● Problem requirements
Copy the items below word for word, beginning at the line that contains "Where should I click to: Enable" and continuing through the last item. Leave out the pictures.

(Element lookup records)

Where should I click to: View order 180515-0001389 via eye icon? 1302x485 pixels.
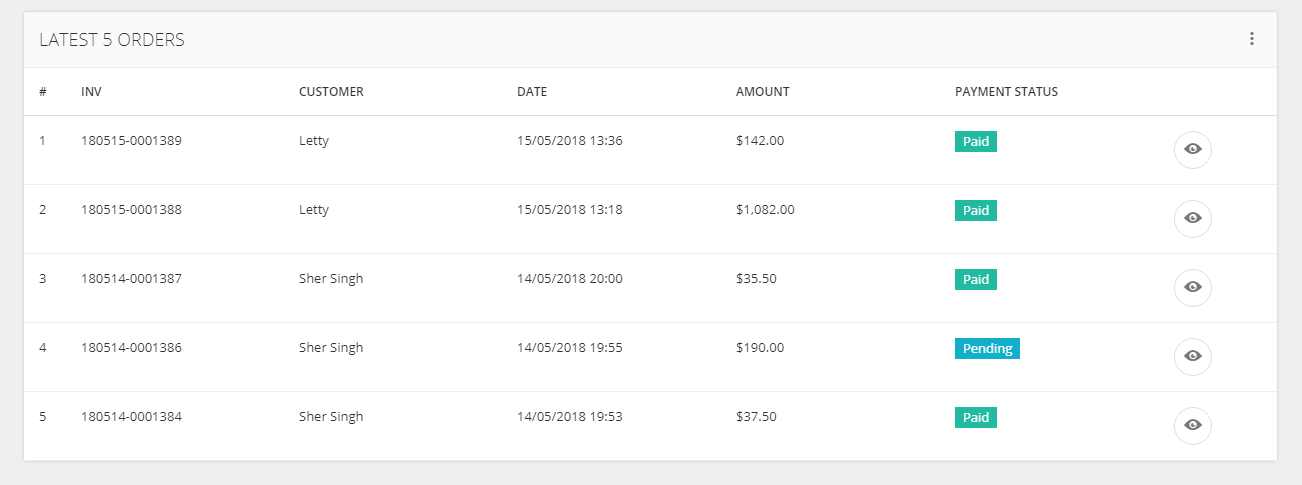click(1192, 149)
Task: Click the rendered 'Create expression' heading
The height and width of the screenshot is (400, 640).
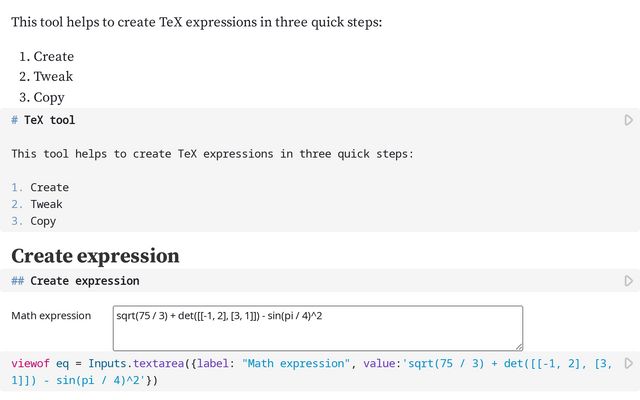Action: point(95,256)
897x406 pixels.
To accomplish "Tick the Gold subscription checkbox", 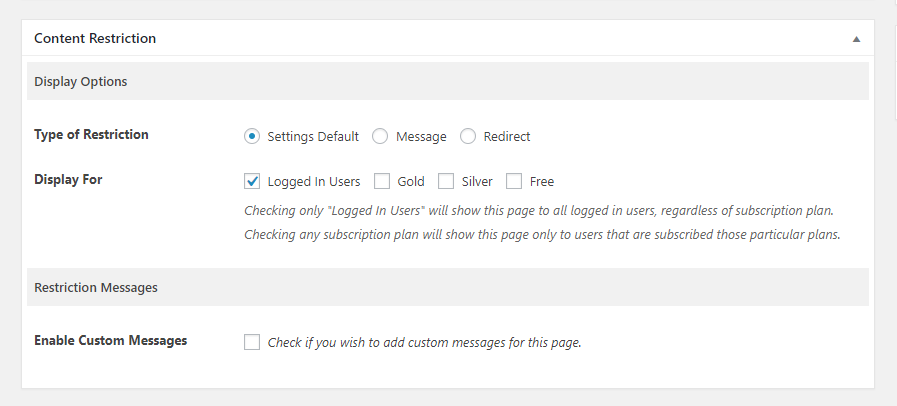I will [382, 181].
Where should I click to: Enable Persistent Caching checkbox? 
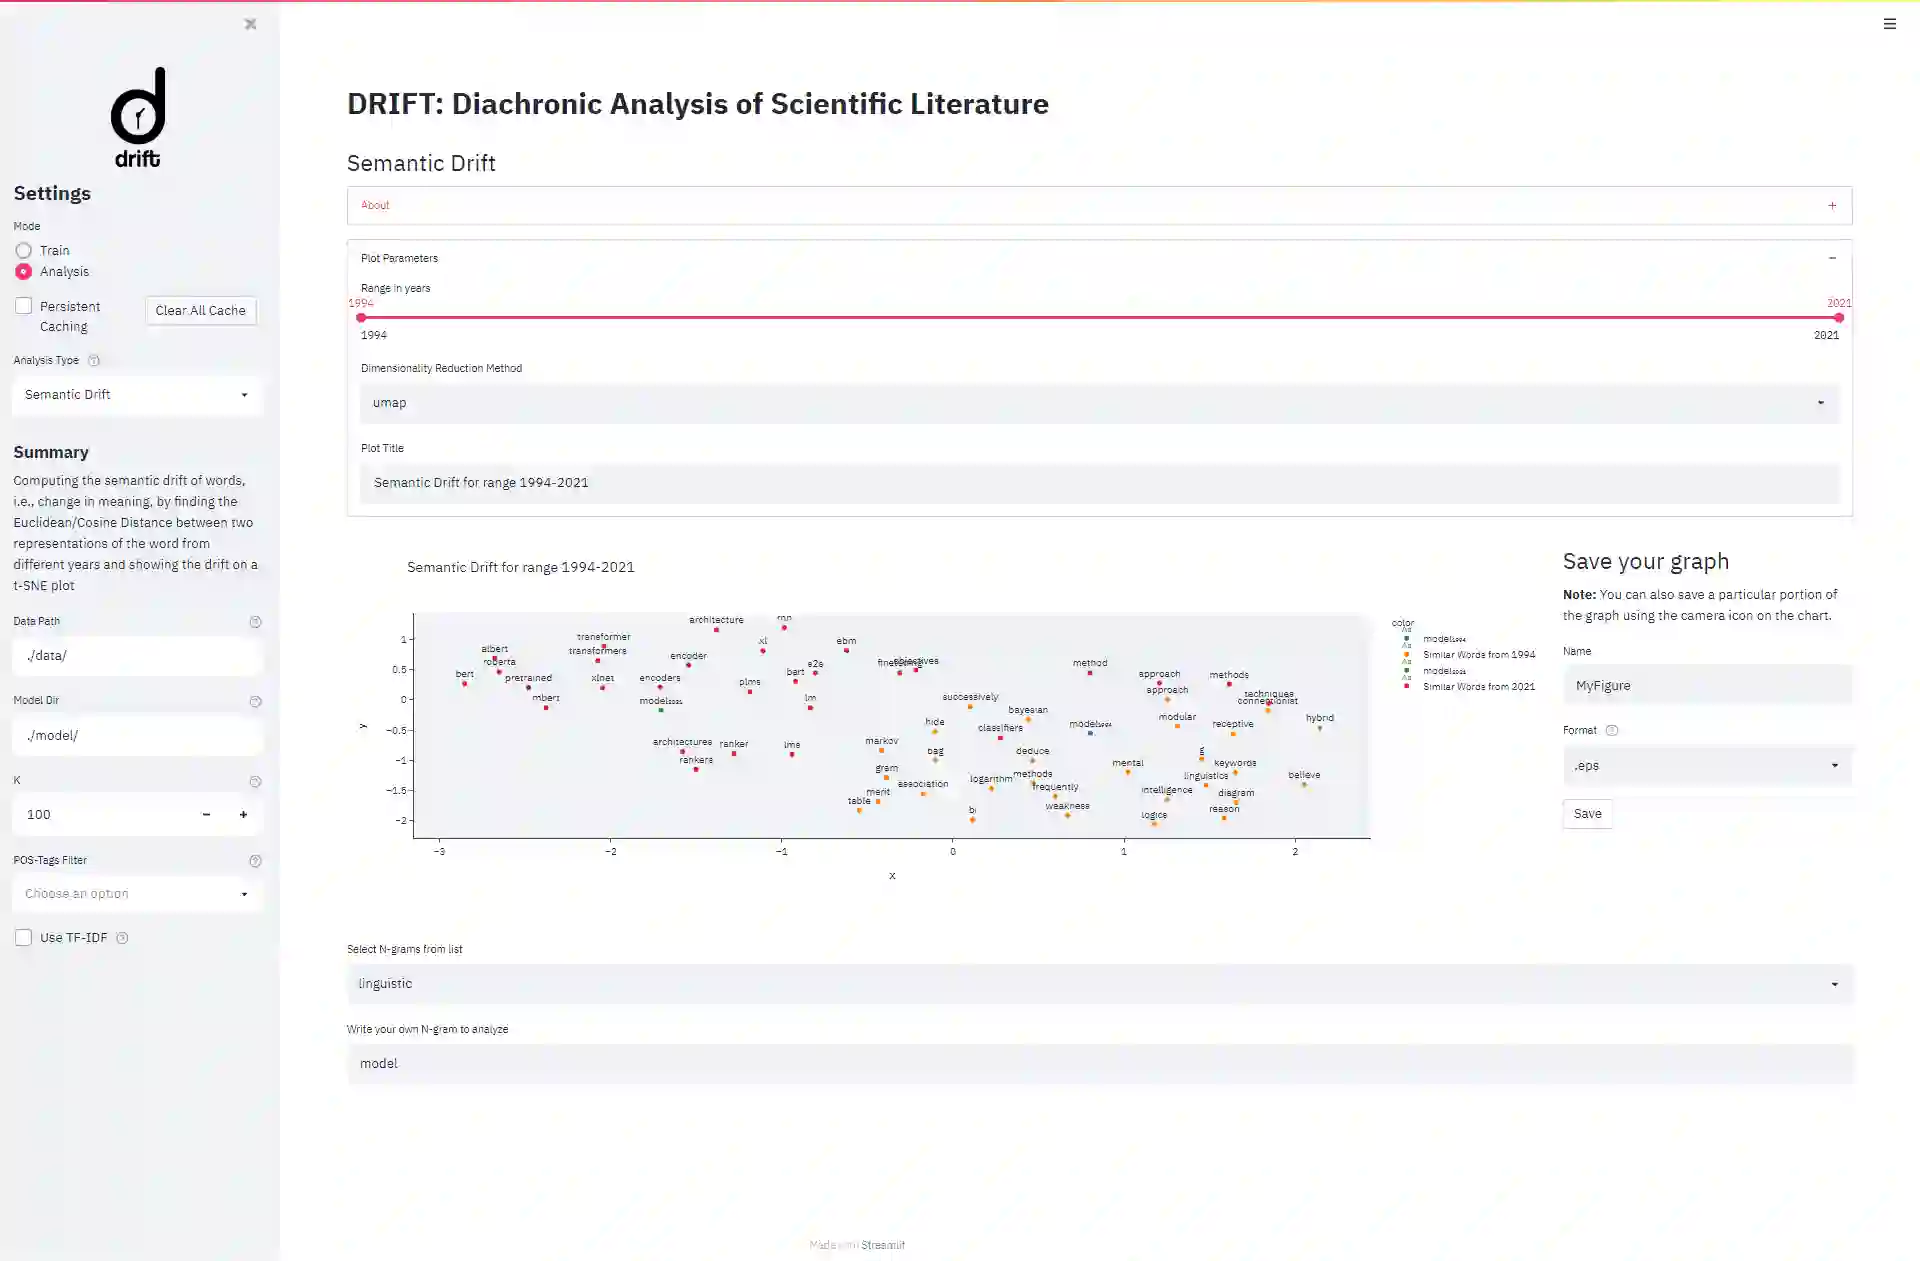coord(24,307)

● Result of the task
Where should I click to: Enable Persistent Caching checkbox? 
coord(24,307)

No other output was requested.